Head links

Links, of course, make the web go round. They put the Hyper in HTML. But today the links I found were made in my head, the old-fashioned way.

The day started with me riding in to work listening to The Science Show podcast from ABC Radio National. That’s ABC, as in Australian Broadcasting Corporation, not the folks who bring you Dancing With The Stars. I’m not sure why the Commonwealth countries can’t come up with more original network names, but there you go.

One of the stories in the current Science Show episode is about climate change’s affect on mountain-dwelling reptiles and amphibians in Madagascar. Chris Raxworthy of the American Museum of Natural History has been studying how certain populations have been gradually shifting their habitats to higher elevations as temperatures have increased. The concern is that eventually they’ll move to the tops of the mountains and have nowhere else to go. Wait a minute, I thought, didn’t I just read about this? Yes, it’s the same problem discussed by Chris Clarke in his most recent Coyote Crossing post, although the mountains he talks about are in the American Southwest. My first link of the day.

Another current Science Show story is about a highly portable chemical analysis instruments developed by Emily Hilder of the University of Tasmania. Much of the story is about the use of these devices by bomb squads, but there’s a later mention of using them for early detection of Tasmanian devil facial tumor disease (DFTD). As an American, when I hear about Tasmanian devils, I can’t help but smile and think of Warner Brothers, but this disease, a facial cancer that looks horrible, has killed 80-90% of the devil population in some areas. Where’s the link here? Patience.

(This Science Show episode also has an audio essay by David Attenborough about salamanders. I can’t think of any connection to salamanders, so it doesn’t fit in with the theme of this post, but the essay is informative and entertaining in that way Attenborough always seems to be, so I felt I had to mention it. Best line: “Salamanders I’m afraid are not really very quick on the uptake.”)

By the time The Science Show had ended, I was at work, where I spent eight or nine hours doing things of no interest to anyone. Then it was time to ride home, and I fired up the most recent episode of Radiolab, the sciencey radio show/podcast with Robert Krulwich and Jad Abumrad. The current episode is entitled “Famous Tumors,” and one of the stories is about, yes, Tasmanian devil facial tumor disease.1 The description of the disease is both fascinating and creepy. Apparently, tumors taken from different devils are genetically identical—the cancer is, in effect, a single organism that grows by spreading from one host to another.
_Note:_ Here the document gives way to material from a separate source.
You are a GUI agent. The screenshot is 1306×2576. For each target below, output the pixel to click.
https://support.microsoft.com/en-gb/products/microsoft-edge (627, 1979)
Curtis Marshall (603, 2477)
So, two podcasts created on opposite sides of the world. I listen to both of them on the same day and they both talk about tumors on Tasmanian devils. Weird.

The final Radiolab story is about Henrietta Lacks, the woman whose cells—which came to be known as the HeLa line—taken during a biopsy, were the first human cells to be successfully grown and maintained in a laboratory. It’s based on The Immortal Life of Henrietta Lacks, a recent book by Rebecca Skloot, who does some of the narration. The Radiolab story and the book cover not only the importance of the HeLa line to medical advances in the 20th century (it was heavily used, for example, in the development of the polio vaccine), but how the knowledge that Henrietta’s cells lived on after her death affected her family.

I haven’t actually read The Immortal Life of Henrietta Lacks, but it’s on my list of books to read because it’s been praised often by Tom Levenson on his Inverse Square Blog, one of my favorite RSS subscriptions. He’s also the author of Newton and the Counterfeiter, an excellent book I have read,2 because most of my professional life—that eight or nine hours we skipped over—involves adapting and applying Newton’s Laws, and I have a longstanding interest in Newtoniana.

The Henrietta Lacks story ended as I arrived home, where I expected to be greeted by James Burke.

  1. I told you we’d get to a link. 

  2. I also listened to Tom give a talk on the book at Fermilab a couple of months ago. He’s an excellent speaker—able hold an audience’s interest without props or slides.